* OBJECTIVE
Show every row below that contains the string "range", treating uppercase and lowercase as different.

* DATASET ENTRIES
------
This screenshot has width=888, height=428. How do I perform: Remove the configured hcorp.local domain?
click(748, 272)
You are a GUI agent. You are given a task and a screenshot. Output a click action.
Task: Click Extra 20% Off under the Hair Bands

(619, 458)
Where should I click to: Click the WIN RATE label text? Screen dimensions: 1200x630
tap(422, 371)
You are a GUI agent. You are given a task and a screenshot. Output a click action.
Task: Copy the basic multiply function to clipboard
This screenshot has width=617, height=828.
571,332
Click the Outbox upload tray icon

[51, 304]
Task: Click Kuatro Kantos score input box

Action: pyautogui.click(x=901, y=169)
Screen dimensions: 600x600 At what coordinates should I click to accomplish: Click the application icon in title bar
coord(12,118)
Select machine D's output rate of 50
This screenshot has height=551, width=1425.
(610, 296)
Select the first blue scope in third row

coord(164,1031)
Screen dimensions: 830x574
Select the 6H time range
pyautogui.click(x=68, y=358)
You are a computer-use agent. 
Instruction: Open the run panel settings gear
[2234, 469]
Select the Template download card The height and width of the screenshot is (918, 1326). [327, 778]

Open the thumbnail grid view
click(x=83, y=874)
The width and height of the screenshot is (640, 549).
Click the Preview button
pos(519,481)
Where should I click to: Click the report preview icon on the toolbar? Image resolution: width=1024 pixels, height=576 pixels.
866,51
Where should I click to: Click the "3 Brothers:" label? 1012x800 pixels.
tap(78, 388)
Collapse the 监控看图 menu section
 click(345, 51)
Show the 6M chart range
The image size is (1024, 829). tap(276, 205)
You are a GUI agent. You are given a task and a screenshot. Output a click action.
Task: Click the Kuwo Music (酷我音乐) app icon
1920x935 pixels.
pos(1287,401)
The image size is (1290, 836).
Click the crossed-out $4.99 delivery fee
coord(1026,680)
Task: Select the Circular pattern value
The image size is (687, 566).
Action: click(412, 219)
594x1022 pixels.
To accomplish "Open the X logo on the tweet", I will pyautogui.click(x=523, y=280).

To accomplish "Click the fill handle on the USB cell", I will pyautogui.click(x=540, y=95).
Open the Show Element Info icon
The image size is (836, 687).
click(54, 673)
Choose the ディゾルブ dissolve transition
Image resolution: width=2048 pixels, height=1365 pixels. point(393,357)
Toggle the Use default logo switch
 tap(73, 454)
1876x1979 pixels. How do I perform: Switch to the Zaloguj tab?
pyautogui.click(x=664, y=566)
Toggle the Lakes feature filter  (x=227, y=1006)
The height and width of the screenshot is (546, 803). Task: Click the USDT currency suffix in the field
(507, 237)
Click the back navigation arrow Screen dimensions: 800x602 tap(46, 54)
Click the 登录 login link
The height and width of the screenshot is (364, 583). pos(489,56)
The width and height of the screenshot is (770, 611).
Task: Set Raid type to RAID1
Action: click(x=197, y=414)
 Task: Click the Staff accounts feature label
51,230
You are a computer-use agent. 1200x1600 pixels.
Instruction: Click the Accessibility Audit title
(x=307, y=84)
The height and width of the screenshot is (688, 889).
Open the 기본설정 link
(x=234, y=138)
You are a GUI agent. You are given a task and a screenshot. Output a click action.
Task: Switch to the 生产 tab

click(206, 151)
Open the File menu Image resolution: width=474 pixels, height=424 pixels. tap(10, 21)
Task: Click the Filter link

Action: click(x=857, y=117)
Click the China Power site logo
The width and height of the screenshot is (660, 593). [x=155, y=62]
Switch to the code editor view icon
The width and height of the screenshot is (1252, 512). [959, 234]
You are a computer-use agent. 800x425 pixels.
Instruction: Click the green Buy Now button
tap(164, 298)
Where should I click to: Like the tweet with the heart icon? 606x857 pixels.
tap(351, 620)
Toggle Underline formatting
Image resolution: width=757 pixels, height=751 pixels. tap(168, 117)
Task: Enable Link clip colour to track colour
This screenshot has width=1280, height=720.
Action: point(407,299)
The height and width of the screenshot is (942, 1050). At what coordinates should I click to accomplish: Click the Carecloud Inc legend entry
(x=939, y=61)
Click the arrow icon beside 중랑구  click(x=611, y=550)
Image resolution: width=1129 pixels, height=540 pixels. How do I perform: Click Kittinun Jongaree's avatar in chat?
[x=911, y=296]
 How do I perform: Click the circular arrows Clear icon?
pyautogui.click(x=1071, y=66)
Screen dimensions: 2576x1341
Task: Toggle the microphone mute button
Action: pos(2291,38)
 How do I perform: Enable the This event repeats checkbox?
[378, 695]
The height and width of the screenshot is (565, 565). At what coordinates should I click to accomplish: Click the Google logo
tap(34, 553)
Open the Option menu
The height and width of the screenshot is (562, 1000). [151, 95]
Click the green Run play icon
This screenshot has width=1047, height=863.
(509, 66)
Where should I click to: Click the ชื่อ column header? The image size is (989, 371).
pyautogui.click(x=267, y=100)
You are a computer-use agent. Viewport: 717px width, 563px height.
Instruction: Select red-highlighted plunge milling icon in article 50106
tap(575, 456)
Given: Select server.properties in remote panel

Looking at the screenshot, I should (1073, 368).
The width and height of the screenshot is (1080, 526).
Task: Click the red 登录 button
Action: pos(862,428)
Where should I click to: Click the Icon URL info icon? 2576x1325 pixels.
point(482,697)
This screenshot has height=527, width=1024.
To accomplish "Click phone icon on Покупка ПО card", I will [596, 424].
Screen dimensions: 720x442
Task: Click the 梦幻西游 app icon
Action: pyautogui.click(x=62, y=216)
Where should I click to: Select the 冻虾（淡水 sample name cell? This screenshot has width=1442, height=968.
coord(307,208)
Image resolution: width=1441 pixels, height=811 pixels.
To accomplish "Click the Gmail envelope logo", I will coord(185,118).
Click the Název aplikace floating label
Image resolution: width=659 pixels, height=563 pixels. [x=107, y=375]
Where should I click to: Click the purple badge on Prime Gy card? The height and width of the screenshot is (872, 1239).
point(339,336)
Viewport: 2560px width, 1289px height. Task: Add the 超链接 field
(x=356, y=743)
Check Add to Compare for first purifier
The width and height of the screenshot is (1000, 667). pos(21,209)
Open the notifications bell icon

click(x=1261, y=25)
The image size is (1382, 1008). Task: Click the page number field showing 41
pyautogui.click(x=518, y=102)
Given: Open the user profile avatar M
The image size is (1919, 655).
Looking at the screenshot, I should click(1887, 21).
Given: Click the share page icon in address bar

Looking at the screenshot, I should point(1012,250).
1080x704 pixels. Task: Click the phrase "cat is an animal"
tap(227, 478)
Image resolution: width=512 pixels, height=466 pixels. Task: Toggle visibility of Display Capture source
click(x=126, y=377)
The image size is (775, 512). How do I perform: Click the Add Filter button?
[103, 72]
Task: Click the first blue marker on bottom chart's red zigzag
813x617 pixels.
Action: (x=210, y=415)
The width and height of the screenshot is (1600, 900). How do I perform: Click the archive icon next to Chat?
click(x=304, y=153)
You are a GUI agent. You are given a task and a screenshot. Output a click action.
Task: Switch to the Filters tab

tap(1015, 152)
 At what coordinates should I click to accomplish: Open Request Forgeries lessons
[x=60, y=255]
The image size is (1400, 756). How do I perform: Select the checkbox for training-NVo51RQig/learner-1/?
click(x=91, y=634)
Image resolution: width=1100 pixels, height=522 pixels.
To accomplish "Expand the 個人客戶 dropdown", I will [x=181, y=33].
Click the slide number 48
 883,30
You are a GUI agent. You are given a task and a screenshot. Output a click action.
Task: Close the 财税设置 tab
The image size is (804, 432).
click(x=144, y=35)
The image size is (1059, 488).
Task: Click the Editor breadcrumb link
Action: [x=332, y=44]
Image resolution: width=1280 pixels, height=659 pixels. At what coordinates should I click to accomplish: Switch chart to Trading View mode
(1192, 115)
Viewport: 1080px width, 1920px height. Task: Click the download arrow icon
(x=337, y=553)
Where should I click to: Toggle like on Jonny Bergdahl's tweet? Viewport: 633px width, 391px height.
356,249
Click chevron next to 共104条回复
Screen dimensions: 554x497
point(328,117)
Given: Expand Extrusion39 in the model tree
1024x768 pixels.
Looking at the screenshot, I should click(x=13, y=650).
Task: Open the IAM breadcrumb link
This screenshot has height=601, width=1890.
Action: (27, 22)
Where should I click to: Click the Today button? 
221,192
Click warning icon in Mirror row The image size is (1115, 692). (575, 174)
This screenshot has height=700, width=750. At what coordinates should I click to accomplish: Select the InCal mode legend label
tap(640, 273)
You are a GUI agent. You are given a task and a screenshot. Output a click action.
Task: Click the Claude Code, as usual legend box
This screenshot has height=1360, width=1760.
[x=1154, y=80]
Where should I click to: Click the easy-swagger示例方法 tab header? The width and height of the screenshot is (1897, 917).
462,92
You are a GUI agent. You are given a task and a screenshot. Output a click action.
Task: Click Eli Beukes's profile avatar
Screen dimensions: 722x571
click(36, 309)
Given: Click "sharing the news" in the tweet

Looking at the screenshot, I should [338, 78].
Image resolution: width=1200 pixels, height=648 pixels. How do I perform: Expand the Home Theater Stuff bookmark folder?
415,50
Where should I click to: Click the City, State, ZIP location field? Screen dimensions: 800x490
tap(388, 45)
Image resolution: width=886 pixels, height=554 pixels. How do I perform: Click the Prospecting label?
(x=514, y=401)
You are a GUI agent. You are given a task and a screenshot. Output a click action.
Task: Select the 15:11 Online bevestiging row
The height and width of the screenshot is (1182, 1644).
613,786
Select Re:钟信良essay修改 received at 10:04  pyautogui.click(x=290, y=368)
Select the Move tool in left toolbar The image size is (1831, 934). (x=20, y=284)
------
* RESULT FOR THIS TASK
Select the 6H time range
Show the 6M chart range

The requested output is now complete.